I received a response today granting my request in part and denying it in part. The denial was merely based on personal identifying information (phone numbers and email addresses which were redacted). You can find the documents here.

The response includes a chain of emails between Christopher Clark of the Pennsylvania State Police and Susan B. Whitman of ATF. Mr. Clark inquires of Mrs. Whitman whether “ATF requires a NICS check on a trustee picking up a silencer on behalf of a trust”.

Mrs. Whitman replies:

No, ATF does not require a PICS/NICS check or a silencer/suppressor or a NFA firearm. PSP requires a PICS check on all firearms including NFA firearms. Silencer/Suppressors do not meet the PA state definition of firearm.

(Emphasis added, misspellings original).

Mr. Clark then asks if it makes a difference if it is being transferred to a trust or corporation and that he received a call from an attorney who indicated to him that ATF told him there has to be a background check when it involves a trust.

Mrs. Whitman responds:

An ATF Form 4473 is required, but the NICS is not required if the firearm/silencer is subject to the provisions of the National Firearms Act (NFA) and has been approved for transfer. The licensee must keep an ATF Form 4473 on file for all NFA transfers.

Under PA State law, all firearm transfers/sales between licensees require a PICS, therefore the ATF Form 4473 for the NFA firearms would include completing the NICS section and conducting a PICS background check.

(Emphasis added).

atf reference

A look at the FAQs in the newest edition of the ATF’s Federal Firearms Regulations Reference Guide (Revised September 2014) has an entry P18: “Are there transfers that are exempt from the NICS background check requirement?” The answer in the guide is rather telling.

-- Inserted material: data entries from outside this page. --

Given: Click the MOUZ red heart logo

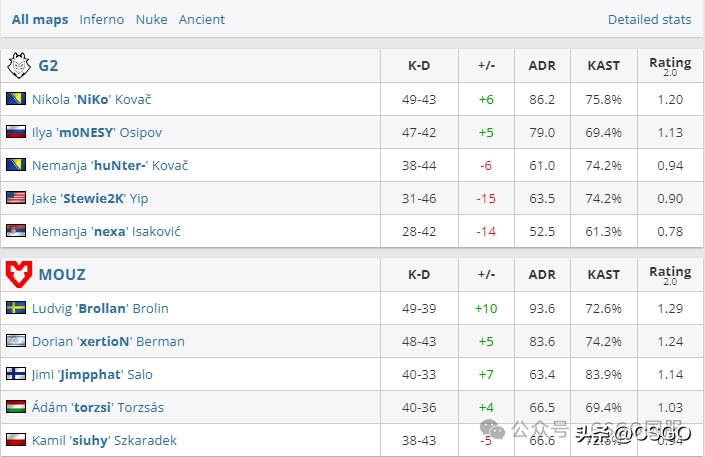Looking at the screenshot, I should pos(19,274).
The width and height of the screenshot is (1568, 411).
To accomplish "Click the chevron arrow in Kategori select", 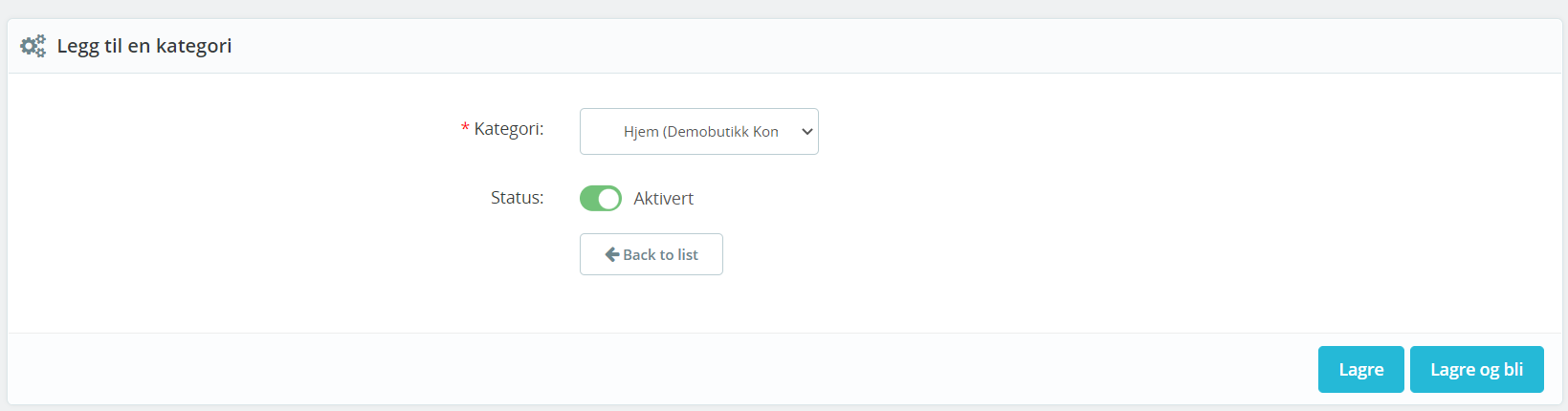I will coord(806,132).
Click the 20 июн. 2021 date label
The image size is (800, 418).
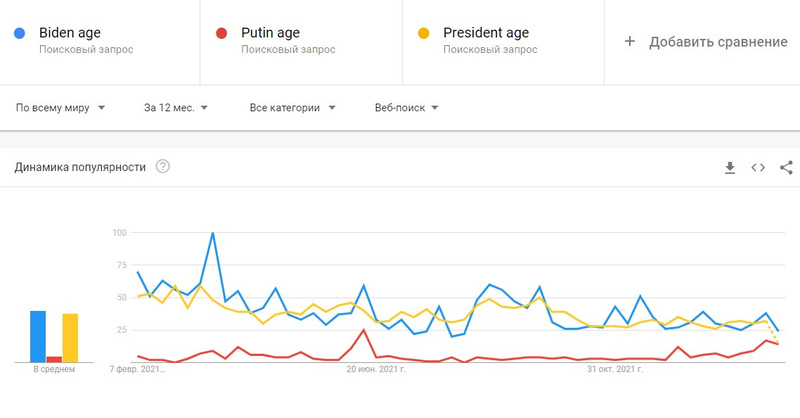click(x=376, y=369)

Firearm transfers are exempt from the requirement for a NICS background check in three situations. These include transfers: (1) to transferees having a State permit that has been recognized by ATF as an alternative to a NICS check; (2) of National Firearms Act weapons to persons approved by ATF; and (3) certi­fied by ATF as exempt because compli­ance with the NICS background check requirement is impracticable.

[18 U.S.C. 922(t); 27 CFR 478.102(d)]

(Emphasis added). ATF states in its Federal Firearms Regulations Reference Guide, which was updated after the letter sent to Dakota Silencer, that no NICS check is required for a NFA firearm to a person approved by ATF. Since all NFA firearm transfers have to be approved by ATF, there is only one conclusion to draw. No NICS check is required. Period.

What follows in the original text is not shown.